Brief:
Exactly the lines from the one containing "Task: Click the 打开文件夹 blue button" through the end of the records must be reproduced; leave out all pictures.

Data supplied:

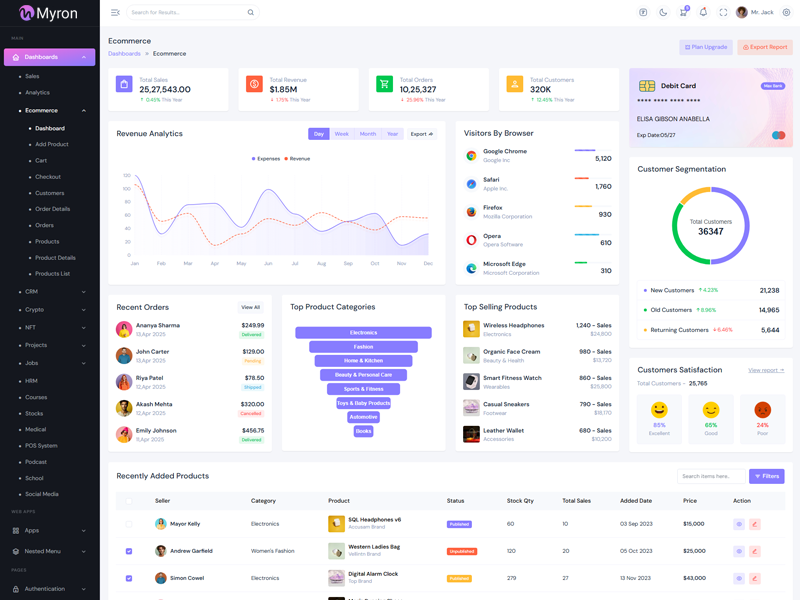Uncheck the Andrew Garfield row checkbox
Image resolution: width=800 pixels, height=600 pixels.
tap(128, 551)
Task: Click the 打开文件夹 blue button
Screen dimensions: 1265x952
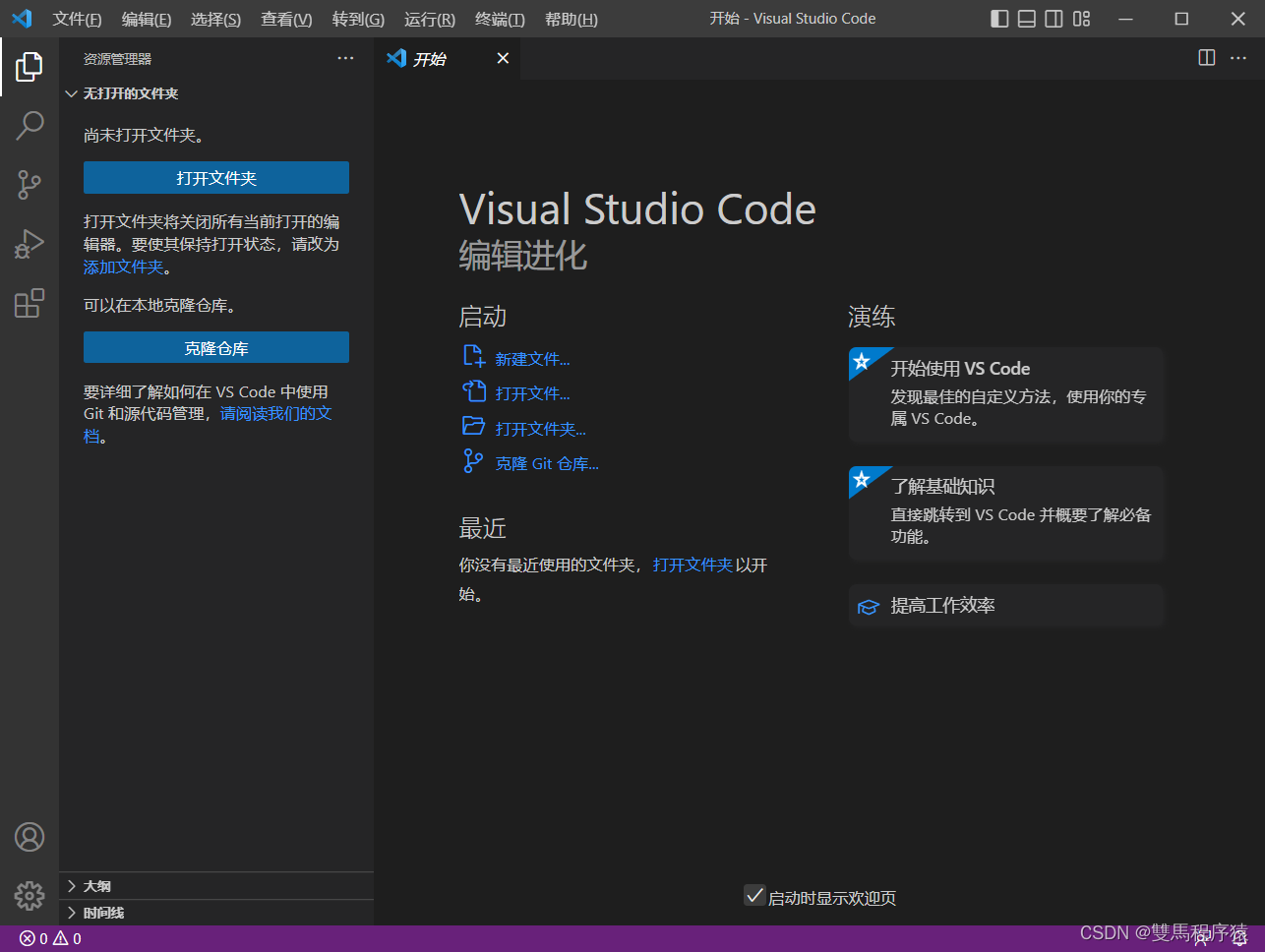Action: (216, 178)
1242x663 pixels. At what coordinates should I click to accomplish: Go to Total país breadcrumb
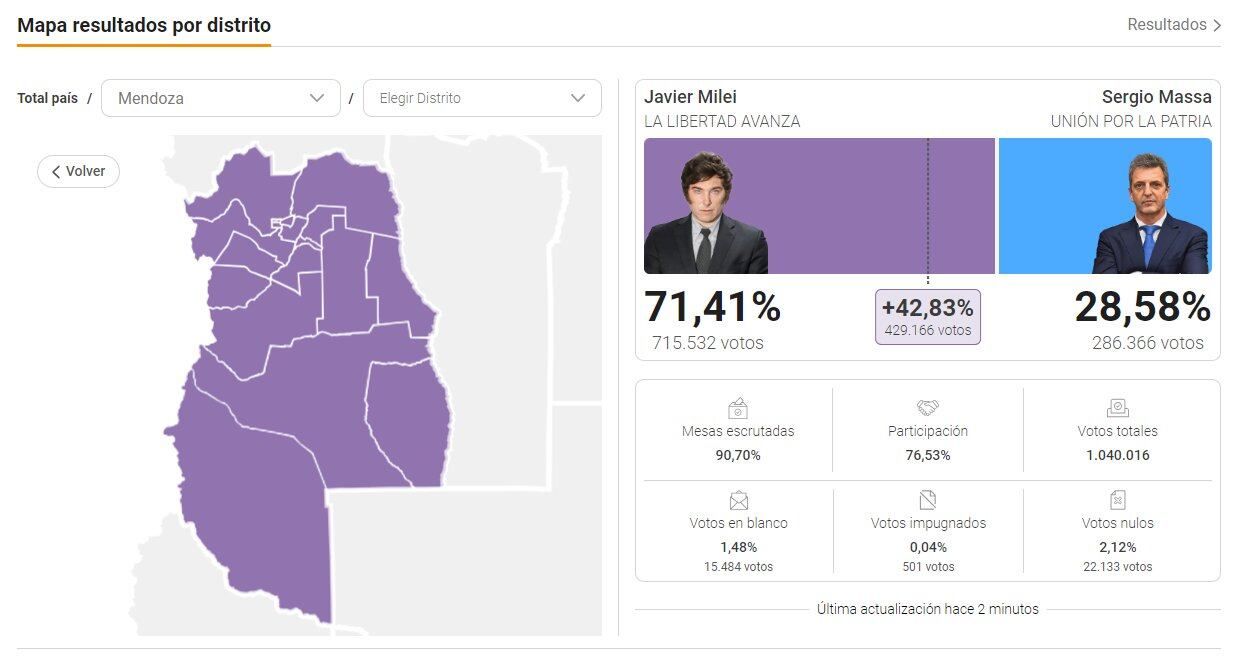coord(47,98)
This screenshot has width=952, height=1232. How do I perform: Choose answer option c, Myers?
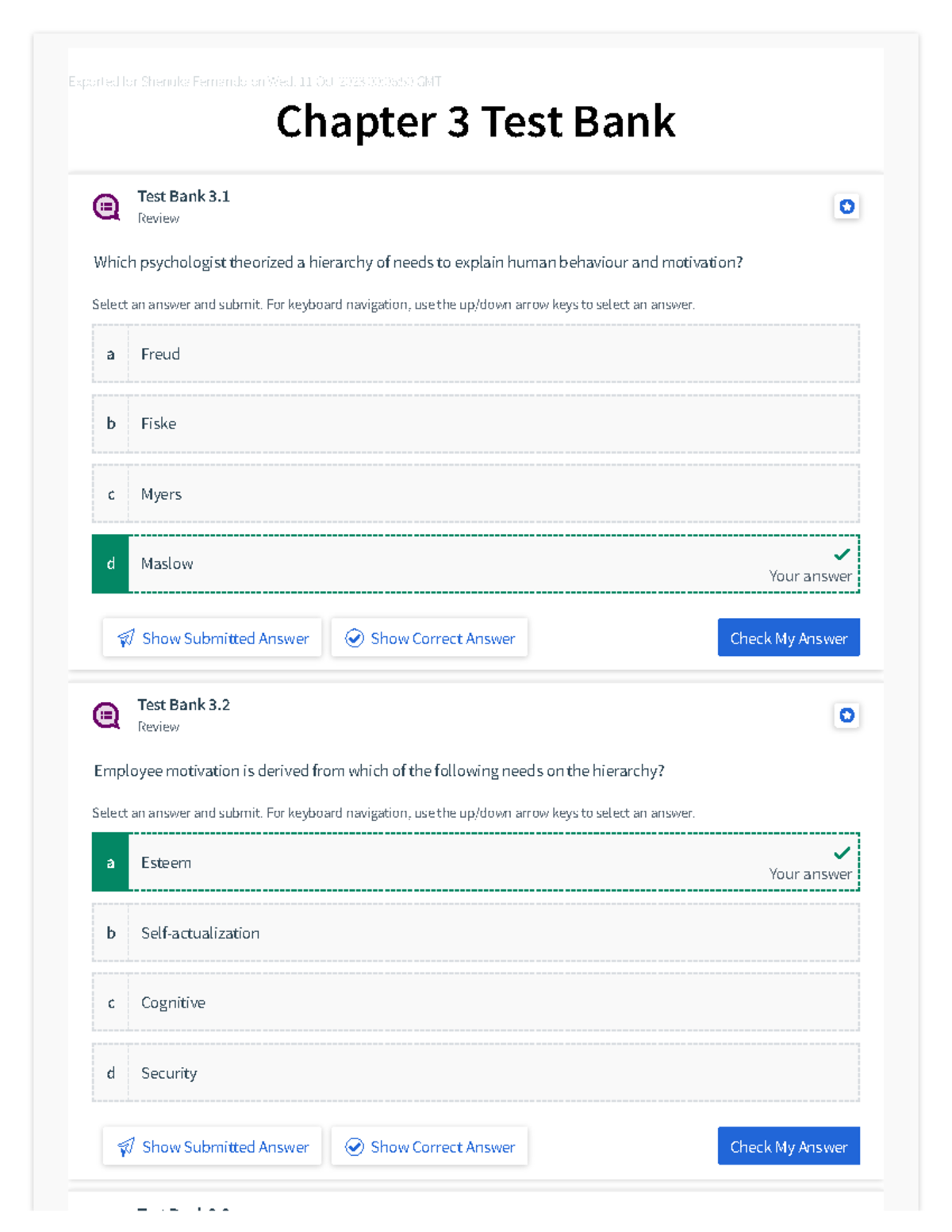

Your response:
Task: Click the 打开文件夹 blue button
Screen dimensions: 1265x952
Action: (216, 178)
1242x663 pixels. At what coordinates should I click to accomplish: Go to Total país breadcrumb
coord(47,98)
This screenshot has width=952, height=1232. How do I perform: Choose answer option c, Myers?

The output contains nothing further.